Mentre solo di recente è stata approvata una legge nazionale sulla tutela degli alberi monumentali (legge n.10 del 14.01.2013), in Toscana vige, dal 1998, una Legge Regionale (n° 60) per la salvaguardia e la tutela degli alberi monumentali di rilevanza storica, religiosa e paesaggistica, che prevede l’applicazione di idonee norme di salvaguardia e relative sanzioni per chi non le rispetta.

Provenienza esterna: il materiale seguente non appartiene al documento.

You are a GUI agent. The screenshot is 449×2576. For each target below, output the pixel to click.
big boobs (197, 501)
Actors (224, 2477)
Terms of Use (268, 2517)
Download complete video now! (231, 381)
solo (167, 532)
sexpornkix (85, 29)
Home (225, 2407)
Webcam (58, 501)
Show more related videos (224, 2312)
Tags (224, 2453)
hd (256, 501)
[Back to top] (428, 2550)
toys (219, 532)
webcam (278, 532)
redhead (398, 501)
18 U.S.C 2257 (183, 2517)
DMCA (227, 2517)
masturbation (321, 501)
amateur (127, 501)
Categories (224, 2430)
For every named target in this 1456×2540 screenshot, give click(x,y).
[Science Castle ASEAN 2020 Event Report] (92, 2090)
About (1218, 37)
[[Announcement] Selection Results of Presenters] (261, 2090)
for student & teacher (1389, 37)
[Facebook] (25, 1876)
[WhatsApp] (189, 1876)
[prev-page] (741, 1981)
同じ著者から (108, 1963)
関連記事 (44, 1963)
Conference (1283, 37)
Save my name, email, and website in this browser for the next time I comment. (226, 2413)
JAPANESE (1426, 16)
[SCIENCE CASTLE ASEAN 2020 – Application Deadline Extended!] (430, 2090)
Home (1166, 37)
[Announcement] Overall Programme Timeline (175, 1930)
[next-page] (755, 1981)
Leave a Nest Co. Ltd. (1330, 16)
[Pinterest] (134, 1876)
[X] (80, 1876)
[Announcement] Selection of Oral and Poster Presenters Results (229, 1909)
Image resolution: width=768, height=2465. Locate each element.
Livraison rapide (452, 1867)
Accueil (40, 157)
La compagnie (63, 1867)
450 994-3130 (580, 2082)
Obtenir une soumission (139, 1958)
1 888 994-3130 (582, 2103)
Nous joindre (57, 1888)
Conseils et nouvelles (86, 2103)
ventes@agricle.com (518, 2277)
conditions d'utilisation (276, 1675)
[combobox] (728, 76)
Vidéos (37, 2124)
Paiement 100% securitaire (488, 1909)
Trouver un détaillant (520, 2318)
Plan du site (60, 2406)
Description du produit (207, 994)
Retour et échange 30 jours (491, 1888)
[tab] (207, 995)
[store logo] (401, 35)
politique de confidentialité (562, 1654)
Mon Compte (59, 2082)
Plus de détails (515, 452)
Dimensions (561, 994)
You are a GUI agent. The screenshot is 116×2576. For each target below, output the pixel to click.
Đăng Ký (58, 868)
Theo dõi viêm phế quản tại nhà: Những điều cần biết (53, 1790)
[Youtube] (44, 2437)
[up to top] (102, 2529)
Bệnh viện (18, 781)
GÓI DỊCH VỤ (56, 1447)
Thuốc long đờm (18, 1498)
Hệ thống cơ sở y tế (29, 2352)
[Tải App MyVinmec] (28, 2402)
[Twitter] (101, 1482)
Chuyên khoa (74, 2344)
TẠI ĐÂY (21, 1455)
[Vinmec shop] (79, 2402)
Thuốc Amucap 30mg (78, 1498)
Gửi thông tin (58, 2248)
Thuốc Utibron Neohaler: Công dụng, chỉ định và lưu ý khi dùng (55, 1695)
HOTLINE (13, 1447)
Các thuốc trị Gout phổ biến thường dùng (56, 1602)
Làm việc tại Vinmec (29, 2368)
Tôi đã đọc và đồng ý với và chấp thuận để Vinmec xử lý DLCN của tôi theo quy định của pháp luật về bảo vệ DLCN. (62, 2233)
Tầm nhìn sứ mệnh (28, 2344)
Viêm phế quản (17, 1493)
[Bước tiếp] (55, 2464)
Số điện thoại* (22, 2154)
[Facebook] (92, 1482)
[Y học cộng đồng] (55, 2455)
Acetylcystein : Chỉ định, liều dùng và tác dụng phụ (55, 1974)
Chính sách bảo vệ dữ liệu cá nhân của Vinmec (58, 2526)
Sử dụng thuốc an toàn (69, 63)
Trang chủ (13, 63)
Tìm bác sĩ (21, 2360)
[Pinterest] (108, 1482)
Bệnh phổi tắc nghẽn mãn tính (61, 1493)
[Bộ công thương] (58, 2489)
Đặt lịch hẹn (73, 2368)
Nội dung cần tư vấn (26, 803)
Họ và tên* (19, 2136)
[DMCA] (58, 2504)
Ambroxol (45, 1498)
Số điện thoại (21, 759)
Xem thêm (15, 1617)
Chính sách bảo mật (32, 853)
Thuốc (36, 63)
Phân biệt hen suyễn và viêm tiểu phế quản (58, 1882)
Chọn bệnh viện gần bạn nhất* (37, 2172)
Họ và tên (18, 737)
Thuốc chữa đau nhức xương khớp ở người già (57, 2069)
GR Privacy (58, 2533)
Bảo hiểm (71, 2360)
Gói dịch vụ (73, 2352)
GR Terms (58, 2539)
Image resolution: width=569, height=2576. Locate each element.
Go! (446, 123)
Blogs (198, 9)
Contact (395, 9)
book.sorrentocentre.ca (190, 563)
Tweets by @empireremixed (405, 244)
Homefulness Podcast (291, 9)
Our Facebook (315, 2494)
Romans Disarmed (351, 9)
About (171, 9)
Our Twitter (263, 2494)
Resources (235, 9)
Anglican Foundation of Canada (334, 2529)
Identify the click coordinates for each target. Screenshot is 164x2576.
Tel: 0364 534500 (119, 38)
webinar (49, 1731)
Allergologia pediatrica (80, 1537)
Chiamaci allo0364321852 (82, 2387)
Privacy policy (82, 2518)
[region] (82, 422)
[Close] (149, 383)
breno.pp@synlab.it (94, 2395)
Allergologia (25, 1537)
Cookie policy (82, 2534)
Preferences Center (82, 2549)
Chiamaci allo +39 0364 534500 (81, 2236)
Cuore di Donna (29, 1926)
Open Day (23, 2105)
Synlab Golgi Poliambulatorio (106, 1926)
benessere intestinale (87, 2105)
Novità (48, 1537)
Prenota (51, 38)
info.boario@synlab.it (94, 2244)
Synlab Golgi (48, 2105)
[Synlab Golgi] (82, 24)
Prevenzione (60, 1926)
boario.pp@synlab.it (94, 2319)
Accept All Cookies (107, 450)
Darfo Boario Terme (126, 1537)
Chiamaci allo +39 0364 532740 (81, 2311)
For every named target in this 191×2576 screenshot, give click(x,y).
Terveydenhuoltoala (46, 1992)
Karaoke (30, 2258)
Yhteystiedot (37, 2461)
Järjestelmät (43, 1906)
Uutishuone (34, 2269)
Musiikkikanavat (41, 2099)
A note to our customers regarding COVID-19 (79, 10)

La menzionata esperienza sulle cure prestate ai patriarchi di Villa Demidoff , avvenuta molti anni prima dell’approvazione di un’apposita legislatura, evidenzia che quando si capisce il valore degli alberi monumentali e si fa prevale il buon senso, non è necessario aspettare lo spauracchio legislativo per porre in essere serie azioni di tutela.

Con questo articolo vorrei si prendesse coscienza che gli olivastri di San Sisinnio non sono patriarchi di serie B, da relegare a semplice contorno idilliaco per feste e grandi mangiate, anzi non sono nemmeno alberi monumentali qualunque, ma un raro esempio di convivenza dei tre requisiti di rilevanza sopra citati (rilevanza storica, religiosa e paesaggistica), che, anche se posseduti separatamente, sono sufficiente motivo di applicazione delle essenziali norme di salvaguardia.